Saturday, May 5, 2012

The Inflation Adjustment of Debt

The typical inflation-adjustment of GDP takes the total dollar value of one year's output and converts it to the dollar value of another year. For example, if a basket of goods used to cost $80 but now costs $125, you take GDP now, multiply by 80, and divide by 125 to convert the current value to the value of that other time.

If for another year the basket cost $115, well, multiply that year's GDP by 80 and divide by 115. (Basically, the arithmetic un-distorts output by one year's price level and re-distorts it by a different year's price level. When all the years are distorted by the same price level, economists call that "real" output.)

Using this method, GDP for any set of years can be evaluated as if prices had not changed. That lets you distinguish changes in prices from changes in the amount of stuff we produce, to get a more accurate picture of how output has grown over time.

The GDP Deflator is a series of numbers that are conversion values for a whole series of years. That's where you find values like my examples 80 and 115 and 125, but actual numbers for all the years. So that works.

The thing is, when you look at GDP you're looking at the value of one year's output. It makes sense to use the deflator number for that year when you do the calculation.

But when you look at debt and try to make the same conversion of values, there is a problem. Debt is typically created and accumulated over a number of years rather than a single year. If you look at the debt you have today and this year's deflator number is 125, that's probably not the right number to use for all your debt. Maybe you took on some of that debt last year or the year before that, or the year that the deflator value was 115, or maybe even the year the deflator value was 80. This complicates the calculation.

With GDP, the number is the total value of stuff created on one year. So the standard conversion works fine. But with debt, which accumulates over many years, the standard calculation must give a wrong answer.

In my next few posts, I will consider the inflation adjustment of debt.


Clonal said...


I think we discussed this before. What needs to be adjusted is the cost of servicing debt - which includes interest payments, service charges and the repayment of capital. This still leaves debt accumulation to be accounted for. The accumulated debt when adjusted for GDP will give you an idea of the potential shift of wealth and income from the debtor to the creditor. In other words, it would be a measure (sort of!) of changes in inequality

Clonal said...


You may also want to look at Scott Fullwiler's presentation -
What Should Economists Have Learned from the Crisis?

The Arthurian said...

Clo -- Yes, we most certainly did discuss this before. You introduced me to the concept of inflation-adjusting debt here... I was uncomfortable with the concept, but unclear why. Actually, I think some of my objections then were quite confused.
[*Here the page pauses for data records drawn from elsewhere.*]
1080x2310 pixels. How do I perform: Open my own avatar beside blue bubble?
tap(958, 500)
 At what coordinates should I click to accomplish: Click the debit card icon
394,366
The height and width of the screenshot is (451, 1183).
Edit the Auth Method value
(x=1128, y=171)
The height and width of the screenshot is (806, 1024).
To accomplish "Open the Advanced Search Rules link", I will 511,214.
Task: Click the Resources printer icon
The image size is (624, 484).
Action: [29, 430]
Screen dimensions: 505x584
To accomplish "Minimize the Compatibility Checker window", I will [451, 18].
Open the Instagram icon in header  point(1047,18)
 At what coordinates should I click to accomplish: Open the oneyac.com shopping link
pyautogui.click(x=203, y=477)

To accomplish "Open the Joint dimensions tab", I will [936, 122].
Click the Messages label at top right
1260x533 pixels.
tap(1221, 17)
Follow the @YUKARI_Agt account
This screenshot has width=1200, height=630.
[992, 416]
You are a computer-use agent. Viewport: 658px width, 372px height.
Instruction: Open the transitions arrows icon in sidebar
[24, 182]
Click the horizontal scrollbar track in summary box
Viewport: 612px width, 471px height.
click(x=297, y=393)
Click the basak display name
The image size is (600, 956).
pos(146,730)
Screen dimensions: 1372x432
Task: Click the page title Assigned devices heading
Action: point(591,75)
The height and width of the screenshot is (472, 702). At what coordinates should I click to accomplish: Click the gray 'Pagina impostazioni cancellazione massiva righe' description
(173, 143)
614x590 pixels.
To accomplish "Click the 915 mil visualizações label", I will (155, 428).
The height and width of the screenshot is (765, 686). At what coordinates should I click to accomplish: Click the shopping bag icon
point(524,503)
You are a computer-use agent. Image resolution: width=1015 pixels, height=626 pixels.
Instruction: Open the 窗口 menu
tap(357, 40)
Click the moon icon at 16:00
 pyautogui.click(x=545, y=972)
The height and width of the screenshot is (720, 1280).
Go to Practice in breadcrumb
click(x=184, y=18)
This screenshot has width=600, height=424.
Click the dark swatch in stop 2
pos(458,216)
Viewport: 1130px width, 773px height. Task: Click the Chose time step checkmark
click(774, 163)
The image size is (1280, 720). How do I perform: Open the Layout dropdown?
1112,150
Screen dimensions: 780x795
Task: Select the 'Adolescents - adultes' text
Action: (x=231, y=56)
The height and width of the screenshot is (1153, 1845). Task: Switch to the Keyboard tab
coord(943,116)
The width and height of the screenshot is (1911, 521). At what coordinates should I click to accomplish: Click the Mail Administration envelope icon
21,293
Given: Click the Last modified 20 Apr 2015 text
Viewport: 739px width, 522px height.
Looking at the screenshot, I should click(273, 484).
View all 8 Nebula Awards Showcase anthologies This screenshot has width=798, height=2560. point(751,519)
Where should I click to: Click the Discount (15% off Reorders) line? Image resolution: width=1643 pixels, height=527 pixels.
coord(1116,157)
What it comes down to for me now, as my current series of posts attempt to show, is that the standard calculation used to inflation-adjust GDP (which is a flow) is perfectly appropriate for use also on *deficits* or on changes in debt (which are flows) but not for the multi-year accumulation of debt (which is a stock).

In response to your remarks above, let me be hesitant and careful, and say:

1. I think "the cost of servicing debt" is a current expense, so that it occurs in "nominal" dollars. It seems to me that inflation-adjustment of debt is irrelevant when the concern is "where do I stand now" with my debt obligations.

2. The accumulation of debt is assembled from borrowings made over several years. I think that for the inflation-adjustment calculation to be correct, each year's piece of accumulated debt must be adjusted separately, in order to properly account for the gradual decline of purchasing power in inflationary times.

3. Could you be more specific regarding the "adjustments" you note in your remarks? I bought a house just before some of that double-digit inflation in the 1970s, and as inflation increased my paycheck, my mortgage payment became easier and easier to bear. This strikes me as a 'shift of wealth and income' from the creditor to the debtor, not the other way around as you describe.